Sfide, problemi contro opportunità, progetti che cambieranno profondamente interi quartieri. La zona sud di Milano attorno allo scalo Romana diventa cantiere ma non in modo ansioso, non come un pericolo letale per i suoi abitanti. Lo scalo di Porta Romana evoca una storia di “punto sociale” profonda, “di fermata strategica”; tra piani di vita cittadina, di passaggio di pendolari e tessuto sociale un po’ retrò questa zona è sempre stata scelta da attori, cantanti per condurre una vita “normale”, vicinissima al centro, ma periferica, ben esemplificato dal suo cavalcavia.

Il cavalcavia che da cerniera sociale del secolo scorso, negli ultimi anni di (voluto?) abbandono si è trasformato in una sorta di passaggio obbligato per tanti disperati. Il cavalcavia. Il simbolo di questo processo. Con le casette dei ferrovieri sotto, prima che venissero abbattute insieme alle file dei magazzini di inizio secolo. Dove trovavano spesso riparo disperati di ogni etnia. Il cavalcavia a lato della strada. Dove anche prima dell’arrivo degli immigrati degli ultimi anni, c’erano i vagoni ferroviari depositati nello scalo, nel tempo in cui tra i pochi treni in passaggio (ora la linea è servita dal passante ferroviario) ancora c’era il treno che andava a Lourdes che strideva la notte, con i cori notturni degli ubriachi per riscaldarsi dal freddo, i quali, scappati come potevano, molti fuggiti dalla guerra nella ex jugoslavia, trovavano riparo nei convogli e nei vagoni (alcuni sigillati per l’amianto).

Il cavalcavia. Il simbolo di questo cambiamento a cui Milano si abituerà presto. Dove Scalo Romana da uno scalo merci vicinissimo al centro (fu inaugurato nel 1891 insieme all’apertura della nuova viabilità nella zona sud di Milano e dista qualche fermata di metropolitana dal Duomo). Dove la stazione passeggeri, inaugurata nel 1931, ambierà presto volto. Dove gli anziani che abitavano il quartiere fanno posto anche ai “nuovi” giovani modaioli e coppie di professionisti che ultimamente si sono trasferiti. Sarà quindi divertente per molti, a fine lavori, visitare questa parte di Milano colorata e vissuta in modo del tutto differente da chi l’ha sempre abitata: tra villaggio Olimpico, Fondazione Prada, nuovi uffici, piazze e scuole. Farà sicuramente molto “il luogo nuovo dell’immaginario collettivo” per una città come Milano. Perché si potrà trovare quello che ci si immagina in una città come Milano, esattamente come visitando piazza Gae Aulenti o Citylife in zona Fiera.

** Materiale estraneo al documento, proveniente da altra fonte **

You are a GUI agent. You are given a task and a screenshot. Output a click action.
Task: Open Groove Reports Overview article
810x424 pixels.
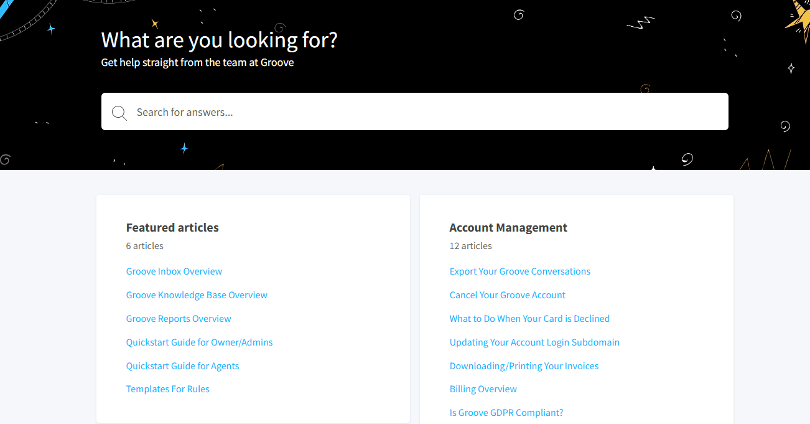coord(179,319)
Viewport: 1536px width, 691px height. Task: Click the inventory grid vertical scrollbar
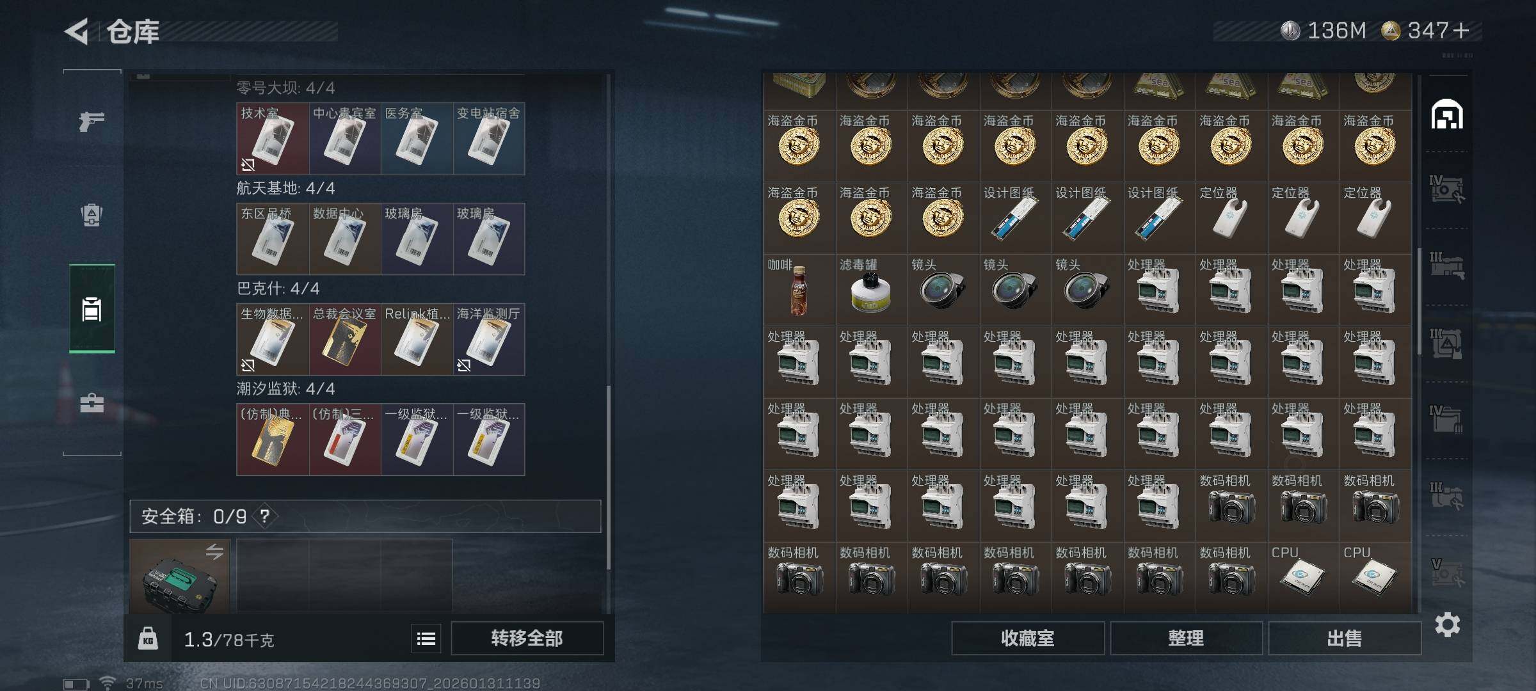[1419, 301]
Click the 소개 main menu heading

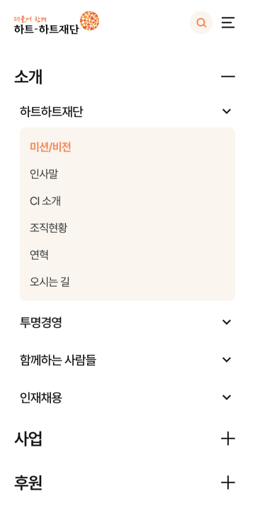[x=28, y=77]

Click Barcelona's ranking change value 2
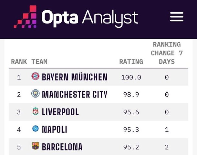click(167, 147)
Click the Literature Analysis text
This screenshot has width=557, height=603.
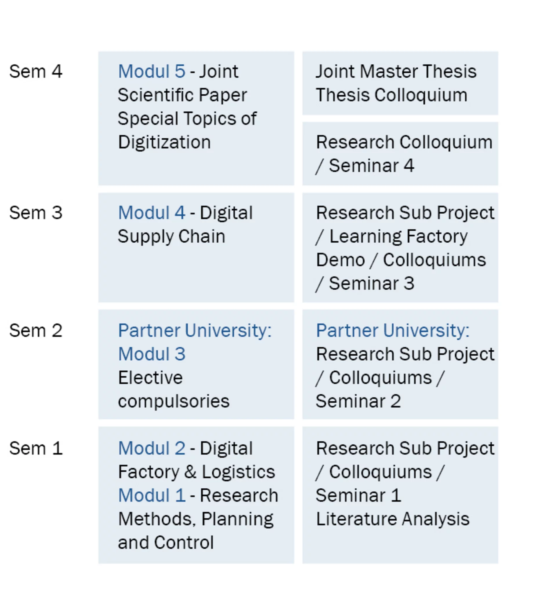pos(392,519)
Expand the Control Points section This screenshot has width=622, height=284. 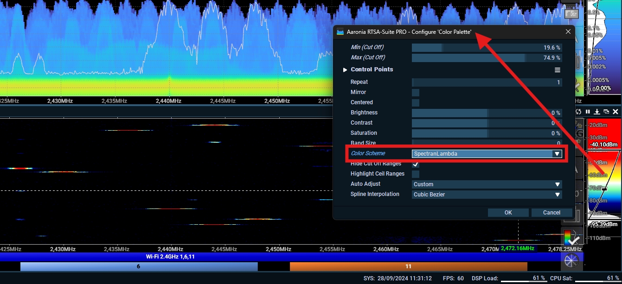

E probabilmente turisti e cittadini (di altre zone) esclameranno “ecco, finalmente Milano”, quella che ci si aspetta. Quella da visitare. Pace insomma, se non ci sarà più il palcoscenico dell’ex Cinema Roma (poi Italia e poi Maestoso) di inizio ‘900 o mille altri piccoli tesori che invece di essere spazzati via sono stati abbattuti senza neppure un ricordo, Pace perché questo è il quartiere futurista per eccellenza da sempre, fin da quando è sorto. E lo dimostra il fatto quel cavalcavia, come una diagonale secca, che lo segna da sempre. Con alle spalle Porta romana, la città e quella campagna, o ciò che rimane di essa.

La storia si ripete. Lo insegnano i quadri di Umberto Boccioni, che qui viveva ed aveva lo studio, nel suo quadro, per chi scrive, più bello, ovvero “Crepuscolo” dove, appunto, ha disegnato esattamente l’area dello Scalo Romana come era allora: tra impalcature, luci, lampioni, ciminiere e quello che restava , anche allora, della campagna che è esattamente, quello che sta succedendo ora.

In tre quadri di Boccioni, la nuova Milano di adesso? Forse. Basta guardare i quadri di Crepuscolo, Mattino e Meriggio-Officine a Porta Romana per comprendere quale straordinaria ed attualissima sintesi (i quadri sono tra il 1908 e 1909) di ciò che sta avvenendo di nuovo, ora nella stessa zona.

Di nuovo esattamente ciò che vedeva Boccioni dalle sue finestre, mentre dipingeva e scriveva e che gli fece dire: «sento che voglio dipingere il nuovo, il frutto del nostro tempo industriale». E esattamente come Boccioni, che aveva “sotto gli occhi” una Milano tutta da inventare dalle finestre di casa presso Scalo Romana, ecco che la crescita avviene ancora oggi partendo proprio dalla stessa zona. Perché Milano, per essere Milano, ha bisogno di continua trasformazione.

Senza nostalgie o ricordi per ciò che scompare e non si vuole (o si può) salvare. Uno straordinario ritorno verso il futuro. Quale sarà, chissà.